=== EXERCISE GOAL ===
The required result is the exact run of lines beginning at the one containing "has width=1568, height=655." and ending at the last line of the entries.
(EXTRACTED MATERIAL begins)
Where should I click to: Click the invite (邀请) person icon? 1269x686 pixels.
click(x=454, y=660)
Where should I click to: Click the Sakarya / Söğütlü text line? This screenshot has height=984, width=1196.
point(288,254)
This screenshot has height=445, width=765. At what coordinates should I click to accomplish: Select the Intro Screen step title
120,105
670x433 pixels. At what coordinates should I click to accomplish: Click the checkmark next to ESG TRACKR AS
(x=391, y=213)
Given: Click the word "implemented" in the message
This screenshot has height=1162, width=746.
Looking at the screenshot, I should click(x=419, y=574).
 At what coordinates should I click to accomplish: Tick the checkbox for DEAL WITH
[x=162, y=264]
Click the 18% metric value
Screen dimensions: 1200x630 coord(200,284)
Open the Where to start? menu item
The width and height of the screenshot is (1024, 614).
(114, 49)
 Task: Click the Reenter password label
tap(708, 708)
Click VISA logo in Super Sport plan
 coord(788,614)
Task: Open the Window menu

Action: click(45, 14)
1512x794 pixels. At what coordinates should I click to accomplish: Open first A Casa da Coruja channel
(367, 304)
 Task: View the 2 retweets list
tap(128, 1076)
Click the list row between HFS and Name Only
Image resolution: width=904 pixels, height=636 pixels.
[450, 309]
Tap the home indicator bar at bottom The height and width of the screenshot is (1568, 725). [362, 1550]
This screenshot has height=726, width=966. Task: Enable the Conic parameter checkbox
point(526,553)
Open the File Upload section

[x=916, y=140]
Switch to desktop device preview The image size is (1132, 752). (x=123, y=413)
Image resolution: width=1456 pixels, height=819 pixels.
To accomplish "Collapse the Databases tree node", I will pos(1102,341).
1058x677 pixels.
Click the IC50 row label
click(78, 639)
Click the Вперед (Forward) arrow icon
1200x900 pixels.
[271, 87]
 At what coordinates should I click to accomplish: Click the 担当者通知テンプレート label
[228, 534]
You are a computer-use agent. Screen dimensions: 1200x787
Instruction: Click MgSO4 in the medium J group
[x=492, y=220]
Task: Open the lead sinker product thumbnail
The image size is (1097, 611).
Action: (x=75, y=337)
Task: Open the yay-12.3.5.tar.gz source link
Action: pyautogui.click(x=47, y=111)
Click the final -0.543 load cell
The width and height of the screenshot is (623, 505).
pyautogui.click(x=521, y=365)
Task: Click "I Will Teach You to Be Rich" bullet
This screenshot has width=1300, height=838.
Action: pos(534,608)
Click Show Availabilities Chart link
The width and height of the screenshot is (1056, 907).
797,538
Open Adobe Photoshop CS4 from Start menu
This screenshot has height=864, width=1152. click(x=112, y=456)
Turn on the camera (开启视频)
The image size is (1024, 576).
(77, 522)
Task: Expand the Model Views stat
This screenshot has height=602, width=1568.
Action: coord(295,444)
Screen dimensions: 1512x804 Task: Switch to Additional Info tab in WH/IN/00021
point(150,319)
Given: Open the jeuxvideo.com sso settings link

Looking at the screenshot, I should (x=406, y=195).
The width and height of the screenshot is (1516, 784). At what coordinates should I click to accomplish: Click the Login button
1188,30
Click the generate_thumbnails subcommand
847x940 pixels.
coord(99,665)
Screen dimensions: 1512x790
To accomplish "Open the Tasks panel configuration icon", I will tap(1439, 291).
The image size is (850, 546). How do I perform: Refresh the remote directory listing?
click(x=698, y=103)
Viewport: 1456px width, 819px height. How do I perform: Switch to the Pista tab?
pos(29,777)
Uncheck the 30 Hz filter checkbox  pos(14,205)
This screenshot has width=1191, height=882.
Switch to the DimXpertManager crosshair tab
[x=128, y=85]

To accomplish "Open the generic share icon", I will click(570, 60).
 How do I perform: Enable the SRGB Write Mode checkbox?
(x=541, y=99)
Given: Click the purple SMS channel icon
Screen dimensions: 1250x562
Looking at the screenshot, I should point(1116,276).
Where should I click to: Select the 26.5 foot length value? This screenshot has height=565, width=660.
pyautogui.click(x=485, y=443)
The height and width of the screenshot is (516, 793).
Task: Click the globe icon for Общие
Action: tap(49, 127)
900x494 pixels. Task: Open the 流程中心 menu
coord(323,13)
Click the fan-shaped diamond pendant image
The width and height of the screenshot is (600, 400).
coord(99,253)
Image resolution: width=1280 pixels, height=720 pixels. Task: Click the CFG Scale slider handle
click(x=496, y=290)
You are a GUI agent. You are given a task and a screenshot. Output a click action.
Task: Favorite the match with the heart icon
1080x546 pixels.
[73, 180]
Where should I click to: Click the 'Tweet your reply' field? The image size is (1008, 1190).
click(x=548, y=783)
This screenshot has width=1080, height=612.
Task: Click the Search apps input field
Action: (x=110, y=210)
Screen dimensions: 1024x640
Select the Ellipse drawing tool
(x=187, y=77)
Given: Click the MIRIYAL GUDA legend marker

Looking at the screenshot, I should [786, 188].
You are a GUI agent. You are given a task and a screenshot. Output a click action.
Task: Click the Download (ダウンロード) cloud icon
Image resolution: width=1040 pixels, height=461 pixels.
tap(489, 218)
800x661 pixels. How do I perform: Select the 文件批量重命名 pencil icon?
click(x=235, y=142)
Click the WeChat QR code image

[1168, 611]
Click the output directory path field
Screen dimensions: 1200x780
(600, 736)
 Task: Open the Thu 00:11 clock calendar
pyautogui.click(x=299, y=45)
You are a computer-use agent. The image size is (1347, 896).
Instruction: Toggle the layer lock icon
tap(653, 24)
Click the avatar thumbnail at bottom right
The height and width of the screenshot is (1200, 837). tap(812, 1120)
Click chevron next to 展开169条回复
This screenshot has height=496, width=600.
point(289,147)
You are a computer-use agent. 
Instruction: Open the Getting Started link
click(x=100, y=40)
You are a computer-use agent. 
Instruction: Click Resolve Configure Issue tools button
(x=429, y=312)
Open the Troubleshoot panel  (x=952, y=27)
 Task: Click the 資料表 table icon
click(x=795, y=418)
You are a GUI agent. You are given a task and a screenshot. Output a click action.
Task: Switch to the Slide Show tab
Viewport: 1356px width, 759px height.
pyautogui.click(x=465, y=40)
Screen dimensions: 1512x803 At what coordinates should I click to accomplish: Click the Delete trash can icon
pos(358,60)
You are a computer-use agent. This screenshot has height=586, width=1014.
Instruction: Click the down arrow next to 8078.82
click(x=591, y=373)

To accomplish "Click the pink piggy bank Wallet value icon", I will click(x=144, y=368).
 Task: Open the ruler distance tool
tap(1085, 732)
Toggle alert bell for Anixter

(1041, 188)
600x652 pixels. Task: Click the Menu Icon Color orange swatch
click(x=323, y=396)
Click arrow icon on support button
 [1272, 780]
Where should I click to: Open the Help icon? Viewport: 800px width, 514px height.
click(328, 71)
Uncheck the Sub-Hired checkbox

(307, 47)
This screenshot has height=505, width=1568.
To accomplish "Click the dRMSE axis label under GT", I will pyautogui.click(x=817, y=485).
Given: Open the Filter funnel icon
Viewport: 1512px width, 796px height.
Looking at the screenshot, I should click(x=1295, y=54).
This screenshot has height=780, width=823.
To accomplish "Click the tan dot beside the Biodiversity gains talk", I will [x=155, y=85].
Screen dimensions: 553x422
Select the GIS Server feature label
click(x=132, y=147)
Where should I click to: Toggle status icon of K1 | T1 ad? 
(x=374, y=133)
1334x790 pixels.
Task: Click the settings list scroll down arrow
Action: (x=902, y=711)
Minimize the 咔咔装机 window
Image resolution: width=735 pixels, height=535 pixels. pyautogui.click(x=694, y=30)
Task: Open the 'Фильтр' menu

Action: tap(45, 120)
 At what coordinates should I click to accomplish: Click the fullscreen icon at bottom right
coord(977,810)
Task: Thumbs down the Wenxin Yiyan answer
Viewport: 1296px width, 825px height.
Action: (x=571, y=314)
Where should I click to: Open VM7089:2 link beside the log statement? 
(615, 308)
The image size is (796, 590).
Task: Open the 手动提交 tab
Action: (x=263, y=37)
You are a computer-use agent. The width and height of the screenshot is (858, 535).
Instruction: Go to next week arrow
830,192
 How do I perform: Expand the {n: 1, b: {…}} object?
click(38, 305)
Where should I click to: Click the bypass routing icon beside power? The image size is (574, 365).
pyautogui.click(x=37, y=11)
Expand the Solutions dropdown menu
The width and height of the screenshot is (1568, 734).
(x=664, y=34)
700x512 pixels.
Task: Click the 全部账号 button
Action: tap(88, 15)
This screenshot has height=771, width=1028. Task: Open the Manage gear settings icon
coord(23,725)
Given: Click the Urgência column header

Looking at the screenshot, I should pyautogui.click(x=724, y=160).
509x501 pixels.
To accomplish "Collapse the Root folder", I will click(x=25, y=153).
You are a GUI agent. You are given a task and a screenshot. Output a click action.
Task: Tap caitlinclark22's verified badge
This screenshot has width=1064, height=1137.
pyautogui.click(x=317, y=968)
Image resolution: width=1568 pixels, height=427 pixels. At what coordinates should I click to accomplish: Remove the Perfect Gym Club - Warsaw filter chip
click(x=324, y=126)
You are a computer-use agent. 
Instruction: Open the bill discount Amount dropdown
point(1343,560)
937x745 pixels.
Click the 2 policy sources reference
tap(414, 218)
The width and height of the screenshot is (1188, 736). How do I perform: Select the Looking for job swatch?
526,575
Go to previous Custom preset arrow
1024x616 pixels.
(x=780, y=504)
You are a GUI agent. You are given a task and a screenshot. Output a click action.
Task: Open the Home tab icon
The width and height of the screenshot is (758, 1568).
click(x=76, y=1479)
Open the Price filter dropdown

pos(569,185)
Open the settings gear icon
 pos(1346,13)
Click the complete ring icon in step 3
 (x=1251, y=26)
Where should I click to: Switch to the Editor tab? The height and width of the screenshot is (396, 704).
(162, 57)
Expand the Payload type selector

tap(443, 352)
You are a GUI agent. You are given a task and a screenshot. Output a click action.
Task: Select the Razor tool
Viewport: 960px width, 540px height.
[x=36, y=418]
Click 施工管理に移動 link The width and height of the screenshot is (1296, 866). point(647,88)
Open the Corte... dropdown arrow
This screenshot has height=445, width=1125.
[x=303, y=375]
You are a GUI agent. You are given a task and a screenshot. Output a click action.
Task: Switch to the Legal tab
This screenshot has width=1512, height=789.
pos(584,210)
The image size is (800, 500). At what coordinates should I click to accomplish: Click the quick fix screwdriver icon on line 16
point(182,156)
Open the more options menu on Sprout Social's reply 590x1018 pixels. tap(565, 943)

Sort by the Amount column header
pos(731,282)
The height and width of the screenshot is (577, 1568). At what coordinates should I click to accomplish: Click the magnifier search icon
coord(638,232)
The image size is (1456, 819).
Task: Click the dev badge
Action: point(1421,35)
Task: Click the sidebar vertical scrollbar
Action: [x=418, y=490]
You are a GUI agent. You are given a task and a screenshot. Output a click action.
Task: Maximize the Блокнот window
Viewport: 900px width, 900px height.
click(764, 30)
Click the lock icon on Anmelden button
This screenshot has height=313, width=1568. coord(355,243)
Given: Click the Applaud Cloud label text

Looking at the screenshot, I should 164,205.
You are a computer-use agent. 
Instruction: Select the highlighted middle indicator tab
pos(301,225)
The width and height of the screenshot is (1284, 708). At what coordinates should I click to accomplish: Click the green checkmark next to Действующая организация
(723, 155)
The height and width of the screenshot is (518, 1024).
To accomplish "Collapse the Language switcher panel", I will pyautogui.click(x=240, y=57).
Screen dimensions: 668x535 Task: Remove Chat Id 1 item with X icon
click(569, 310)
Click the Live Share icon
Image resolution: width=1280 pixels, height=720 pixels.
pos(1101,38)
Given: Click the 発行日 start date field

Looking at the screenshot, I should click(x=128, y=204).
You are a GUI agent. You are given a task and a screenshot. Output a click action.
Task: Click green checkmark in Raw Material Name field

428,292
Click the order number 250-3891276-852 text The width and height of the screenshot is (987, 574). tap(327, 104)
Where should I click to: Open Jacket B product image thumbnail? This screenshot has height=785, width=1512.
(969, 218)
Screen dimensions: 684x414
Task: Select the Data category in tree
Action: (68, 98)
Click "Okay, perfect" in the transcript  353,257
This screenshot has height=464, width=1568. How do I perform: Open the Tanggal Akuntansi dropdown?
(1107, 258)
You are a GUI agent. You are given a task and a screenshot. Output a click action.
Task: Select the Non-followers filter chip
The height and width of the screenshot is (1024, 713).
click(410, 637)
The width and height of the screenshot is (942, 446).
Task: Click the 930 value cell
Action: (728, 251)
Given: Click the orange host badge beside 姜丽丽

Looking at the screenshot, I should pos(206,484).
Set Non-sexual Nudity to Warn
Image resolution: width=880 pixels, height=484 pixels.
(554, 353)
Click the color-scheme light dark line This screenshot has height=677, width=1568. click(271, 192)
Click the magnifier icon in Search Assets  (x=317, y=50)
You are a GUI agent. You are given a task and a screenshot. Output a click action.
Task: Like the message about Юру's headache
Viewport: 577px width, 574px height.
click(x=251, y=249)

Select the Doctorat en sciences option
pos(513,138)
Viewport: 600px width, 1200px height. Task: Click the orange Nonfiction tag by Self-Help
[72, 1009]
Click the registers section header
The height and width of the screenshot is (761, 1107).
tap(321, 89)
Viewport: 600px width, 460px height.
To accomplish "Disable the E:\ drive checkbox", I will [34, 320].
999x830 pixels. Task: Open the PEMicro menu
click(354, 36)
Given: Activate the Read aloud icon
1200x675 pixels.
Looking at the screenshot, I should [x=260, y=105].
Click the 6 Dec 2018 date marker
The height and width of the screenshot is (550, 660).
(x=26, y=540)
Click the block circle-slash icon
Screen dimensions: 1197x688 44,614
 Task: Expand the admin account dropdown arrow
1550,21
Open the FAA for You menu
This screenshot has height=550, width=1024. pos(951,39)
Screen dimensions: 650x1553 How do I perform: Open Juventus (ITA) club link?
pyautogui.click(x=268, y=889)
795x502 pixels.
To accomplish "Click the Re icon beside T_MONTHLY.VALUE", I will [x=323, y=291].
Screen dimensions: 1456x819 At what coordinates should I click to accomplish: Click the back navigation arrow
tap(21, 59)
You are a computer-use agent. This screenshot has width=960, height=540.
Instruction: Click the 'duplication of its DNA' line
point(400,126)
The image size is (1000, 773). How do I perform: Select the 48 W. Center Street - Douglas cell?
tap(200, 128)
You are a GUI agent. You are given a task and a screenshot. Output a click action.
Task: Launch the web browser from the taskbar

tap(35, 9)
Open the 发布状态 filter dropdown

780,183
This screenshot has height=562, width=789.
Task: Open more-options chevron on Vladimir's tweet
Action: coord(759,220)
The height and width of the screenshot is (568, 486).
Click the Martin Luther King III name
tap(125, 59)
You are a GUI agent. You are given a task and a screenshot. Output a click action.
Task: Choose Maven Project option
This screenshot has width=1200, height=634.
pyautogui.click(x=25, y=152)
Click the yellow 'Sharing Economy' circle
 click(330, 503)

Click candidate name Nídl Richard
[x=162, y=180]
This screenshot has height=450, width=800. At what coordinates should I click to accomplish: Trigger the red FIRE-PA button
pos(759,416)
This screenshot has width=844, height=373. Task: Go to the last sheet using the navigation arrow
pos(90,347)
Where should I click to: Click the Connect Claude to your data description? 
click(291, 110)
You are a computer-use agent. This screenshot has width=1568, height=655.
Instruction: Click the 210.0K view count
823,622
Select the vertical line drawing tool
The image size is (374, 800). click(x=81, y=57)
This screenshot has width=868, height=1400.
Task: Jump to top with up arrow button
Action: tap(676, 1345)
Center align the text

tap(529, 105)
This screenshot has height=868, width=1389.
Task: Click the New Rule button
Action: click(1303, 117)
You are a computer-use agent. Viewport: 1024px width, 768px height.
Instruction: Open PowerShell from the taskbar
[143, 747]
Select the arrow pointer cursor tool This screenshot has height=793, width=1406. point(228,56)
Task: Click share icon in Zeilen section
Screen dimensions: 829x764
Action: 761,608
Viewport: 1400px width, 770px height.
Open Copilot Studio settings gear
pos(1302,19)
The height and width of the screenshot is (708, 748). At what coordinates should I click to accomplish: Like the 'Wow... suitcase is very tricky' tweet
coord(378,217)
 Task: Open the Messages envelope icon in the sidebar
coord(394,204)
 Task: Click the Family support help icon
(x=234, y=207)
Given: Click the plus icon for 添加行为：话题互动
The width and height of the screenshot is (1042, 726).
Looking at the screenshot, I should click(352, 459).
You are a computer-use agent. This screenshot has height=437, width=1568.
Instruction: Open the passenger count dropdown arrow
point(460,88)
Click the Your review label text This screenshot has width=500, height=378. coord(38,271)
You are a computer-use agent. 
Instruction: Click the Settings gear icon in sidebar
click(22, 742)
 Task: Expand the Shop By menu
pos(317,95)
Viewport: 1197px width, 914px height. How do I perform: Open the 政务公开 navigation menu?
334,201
(EXTRACTED MATERIAL ends)
=== SOLUTION ===
You are a computer-use agent. This screenshot has width=1568, height=655.
Instruction: Click the 210.0K view count
823,622
Select the vertical line drawing tool
The image size is (374, 800). click(x=81, y=57)
This screenshot has width=868, height=1400.
Task: Jump to top with up arrow button
Action: tap(676, 1345)
Center align the text

tap(529, 105)
This screenshot has height=868, width=1389.
Task: Click the New Rule button
Action: click(1303, 117)
You are a computer-use agent. Viewport: 1024px width, 768px height.
Instruction: Open PowerShell from the taskbar
[143, 747]
Select the arrow pointer cursor tool This screenshot has height=793, width=1406. point(228,56)
Task: Click share icon in Zeilen section
Screen dimensions: 829x764
Action: 761,608
Viewport: 1400px width, 770px height.
Open Copilot Studio settings gear
pos(1302,19)
The height and width of the screenshot is (708, 748). At what coordinates should I click to accomplish: Like the 'Wow... suitcase is very tricky' tweet
coord(378,217)
 Task: Open the Messages envelope icon in the sidebar
coord(394,204)
 Task: Click the Family support help icon
(x=234, y=207)
Given: Click the plus icon for 添加行为：话题互动
The width and height of the screenshot is (1042, 726).
Looking at the screenshot, I should click(352, 459).
You are a computer-use agent. This screenshot has height=437, width=1568.
Instruction: Open the passenger count dropdown arrow
point(460,88)
Click the Your review label text This screenshot has width=500, height=378. coord(38,271)
You are a computer-use agent. 
Instruction: Click the Settings gear icon in sidebar
click(22, 742)
 Task: Expand the Shop By menu
pos(317,95)
Viewport: 1197px width, 914px height. How do I perform: Open the 政务公开 navigation menu?
334,201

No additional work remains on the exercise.